The New Jerusalem as an exhortative vision
This is the second point: The vision of resolution in Revelation is not predictive so much as exhortative. It’s not telling us about the future so much as challenging us about how to live in the present. It pictures the nature of reality even now—worship amidst chaos. And we are called to live in light of the world seen in the worship visions—a world of solidarity and healing.
An interpretive key here is the close parallel between two city visions. First, in chapter 17 is the vision of Babylon. John is told by an angel, “Come and I will show you…” And he sees chaos and violence. Then in chapter 21, he is told by this same angel, “Come and I will show you….” And he sees healing and worship. The judgment of Babylon in chapters 17 and 18 is now seen, in chapters 21 and 22, as the healing of the nations and their kings. The judgment leads to the destruction of the powers behind the kings, the Dragon and Beast and False Prophet. And, as we see in the New Jerusalem vision, the judgment leads to the healing of the kings themselves and their nations. We may actually be seeing here two visions of the same city at the same time.

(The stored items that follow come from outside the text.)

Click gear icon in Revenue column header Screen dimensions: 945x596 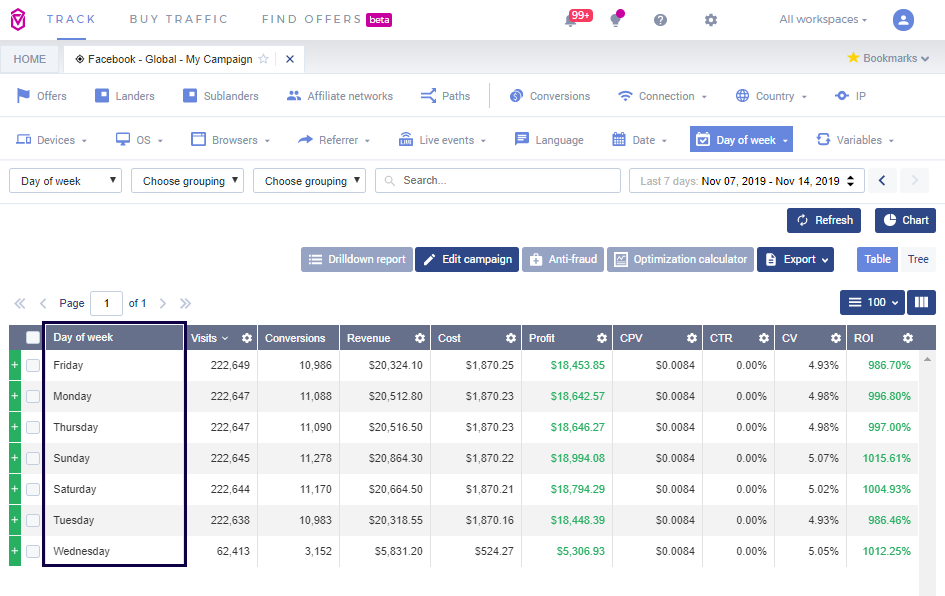(x=420, y=338)

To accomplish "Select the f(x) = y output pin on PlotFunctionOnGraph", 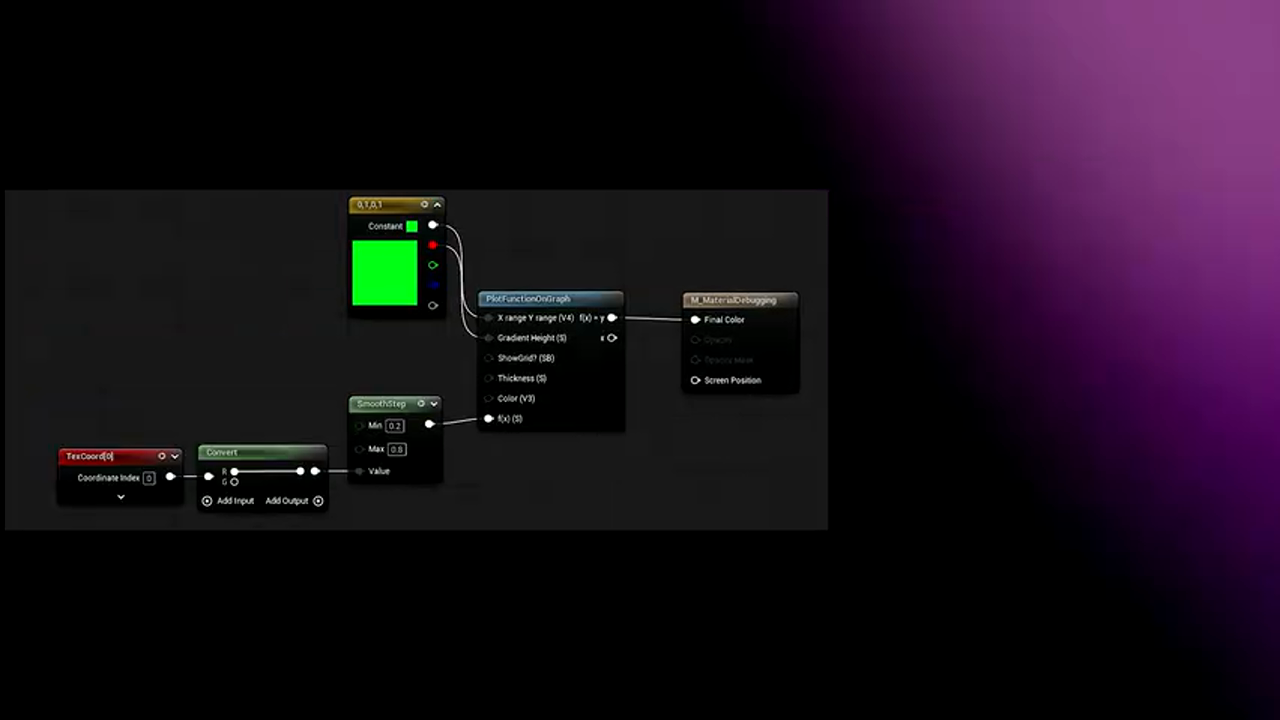I will [x=612, y=317].
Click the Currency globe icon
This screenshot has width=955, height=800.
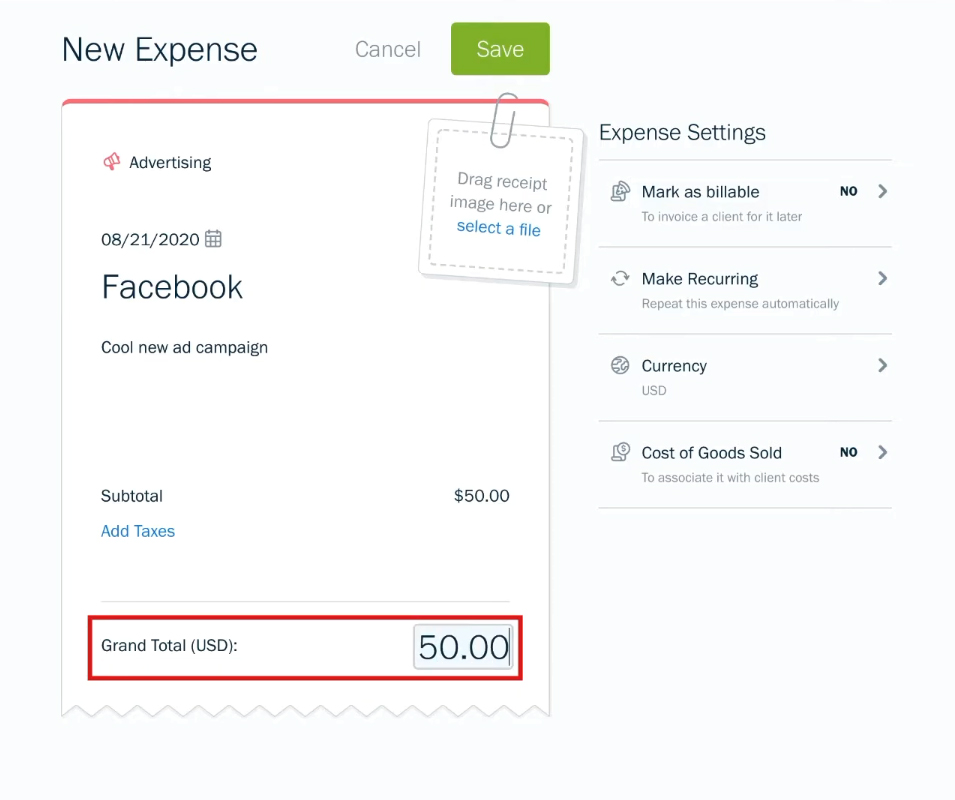point(620,365)
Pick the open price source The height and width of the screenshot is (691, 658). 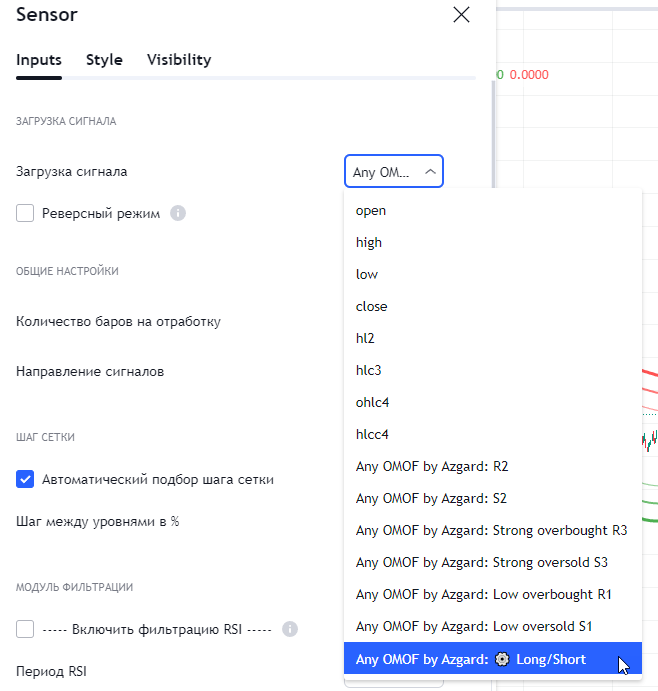371,210
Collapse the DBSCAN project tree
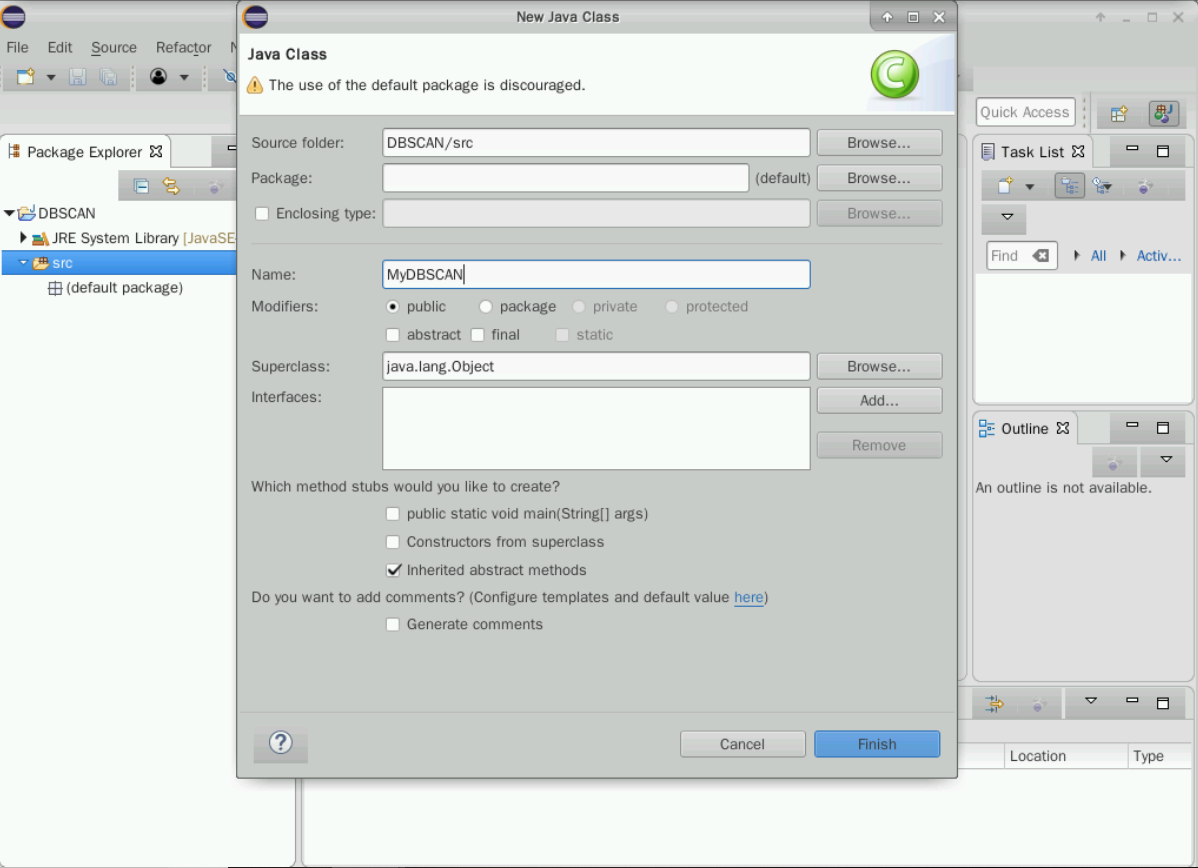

What the two visions of the contrasting cities show, then, is two ways to interpret the present. There are plagues and there is worship. There is violence toward prophets and the vulnerable and there is healing. There is warfare and there is reconciliation.
Remember John’s agenda in writing this book. He wants to challenge people in the churches: Do not give your loyalty to empire. Revelation gets its name from its first verse—“the revelation of Jesus Christ.” This word, “revelation,” in Greek is apocalypse. But its original meaning is simply “unveiling,” not catastrophe, not punitive judgment. “The unveiling of Jesus Christ” has two senses. One sense is unveiling who Jesus is and who God is—paradoxically and with a profound challenge, they are seen most definitively in the resurrected Lamb. The second sense is that of unveiling what the Lamb wants of humanity—persevering love.
The priority on method
My third big point is that this vision is about method. How is the Dragon defeated? How are the kings of the earth converted? How are the nations healed? God’s agenda is transformation, in history, from brokenness to blessing. There is only one way for this transformation to happen: Follow the Lamb wherever he goes. Counter the tyranny of the great ones with care and compassion. Refuse to let the domination system shape your values.
The final vision in Revelation, the picture of the New Jerusalem, gives us some powerful images, images—we could say—of paradise. These images mean to inspire us to live in paradise now.
Here’s one nice image: The door to this city is always open. The invitation to return to God’s true city is permanent. It’s for everyone. Another nice image: Even the kings of the earth may find healing. One last image looms large in the Bible as a whole. “I saw no temple in the city, for its temple is the Lord God the Almighty and the Lamb” (21:22). God is present everywhere—not contained in some restricted institution. And, God is present in the form of the Lamb—gentle, persevering love. This is paradise; this is now.